Sunday 4 November 2012

Science rumblings

The conviction of six scientists and a government official in Italy for failing to warn the public about an impending earthquake has sent tremors down the scientific community in general. 

According to reports published in the international media, the scientists were given a six-year prison sentence for manslaughter for their negligence in keeping people informed about the risks of the earthquake which killed over 300 people in the Italian town of L’Aquila in 2009.

The conviction has, predictably, generated a huge controversy with a Guardian headline “From Galileo to the L'Aquila earthquake: Italian science on trial” comparing the recent trial of the six seismologists to the infamous trial of the legendary astronomer Galileo nearly 400 years ago.

For readers of the Public Understanding of Science, the key issue is that the trial of the seismologists is more about communicating science than about science per se. As the New Scientist reports: “The prosecution made it crystal clear all along that their case was about poor risk communication; it was built on an accusation of giving out "inexact, incomplete and contradictory information".

The issue of communication itself is rather murky. A more recent New Scientist article reports on the discovery of taped conversations at a risk assessment meeting in which a senior civil protection official “ordered one of the defendants to issue a reassuring statement.” This is another example of the power tussles among politicians, bureaucrats, and scientists given the diversity of their respective constituencies.

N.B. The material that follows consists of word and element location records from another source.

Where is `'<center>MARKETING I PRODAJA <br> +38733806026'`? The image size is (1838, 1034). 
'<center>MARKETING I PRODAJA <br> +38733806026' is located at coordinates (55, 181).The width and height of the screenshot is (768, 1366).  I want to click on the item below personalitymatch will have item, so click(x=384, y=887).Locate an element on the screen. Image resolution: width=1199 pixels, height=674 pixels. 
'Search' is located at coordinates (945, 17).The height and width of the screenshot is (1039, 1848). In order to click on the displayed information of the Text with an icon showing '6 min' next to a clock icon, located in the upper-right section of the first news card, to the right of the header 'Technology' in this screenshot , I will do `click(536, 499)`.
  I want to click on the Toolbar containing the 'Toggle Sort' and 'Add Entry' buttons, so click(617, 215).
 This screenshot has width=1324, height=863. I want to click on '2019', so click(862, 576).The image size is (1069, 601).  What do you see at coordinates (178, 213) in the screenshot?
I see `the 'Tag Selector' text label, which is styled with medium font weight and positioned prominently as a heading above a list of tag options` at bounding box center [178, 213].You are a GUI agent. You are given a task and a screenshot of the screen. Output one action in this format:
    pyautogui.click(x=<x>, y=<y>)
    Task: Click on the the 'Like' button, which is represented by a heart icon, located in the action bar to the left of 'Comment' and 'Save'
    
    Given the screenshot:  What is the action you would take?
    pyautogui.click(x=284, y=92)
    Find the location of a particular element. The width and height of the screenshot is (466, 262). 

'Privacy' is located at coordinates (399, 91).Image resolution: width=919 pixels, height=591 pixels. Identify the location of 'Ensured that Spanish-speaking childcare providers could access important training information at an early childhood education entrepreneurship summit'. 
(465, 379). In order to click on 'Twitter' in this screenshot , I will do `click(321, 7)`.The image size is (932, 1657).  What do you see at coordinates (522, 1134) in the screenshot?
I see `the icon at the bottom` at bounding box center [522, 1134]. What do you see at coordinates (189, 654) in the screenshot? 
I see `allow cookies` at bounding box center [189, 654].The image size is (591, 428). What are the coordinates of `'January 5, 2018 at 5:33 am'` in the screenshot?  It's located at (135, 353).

Predicting an earthquake is obviously not an exact science and many scientific bodies have rightly taken exception to the perception that the seismologists may have failed in their scientific endeavours. Two senior scientists in Italy, including the physicists in charge of the National Commission for the Prediction and Prevention of Major Risks, have also resigned in protest against the convictions. But as many commentators have pointed out, the convictions were not about the failure to predict the tremors but the failure in communicating the risks in a timely manner. So the challenge that the case throws up relates to the pitfalls of not communicating science appropriately.

Should scientists get media training to communicate their findings of public interest directly to the media? Are there ways in which science, policy, and media can work together to make sure scientific data and findings are understood clearly by people at large? One such initiative to give scientists training to be media savvy has recently taken off in New Zealand. Learning to communicate in an accessible and jargon-free language is of course important for scientists. But having institutional mechanisms to resist political bullying is perhaps even more important.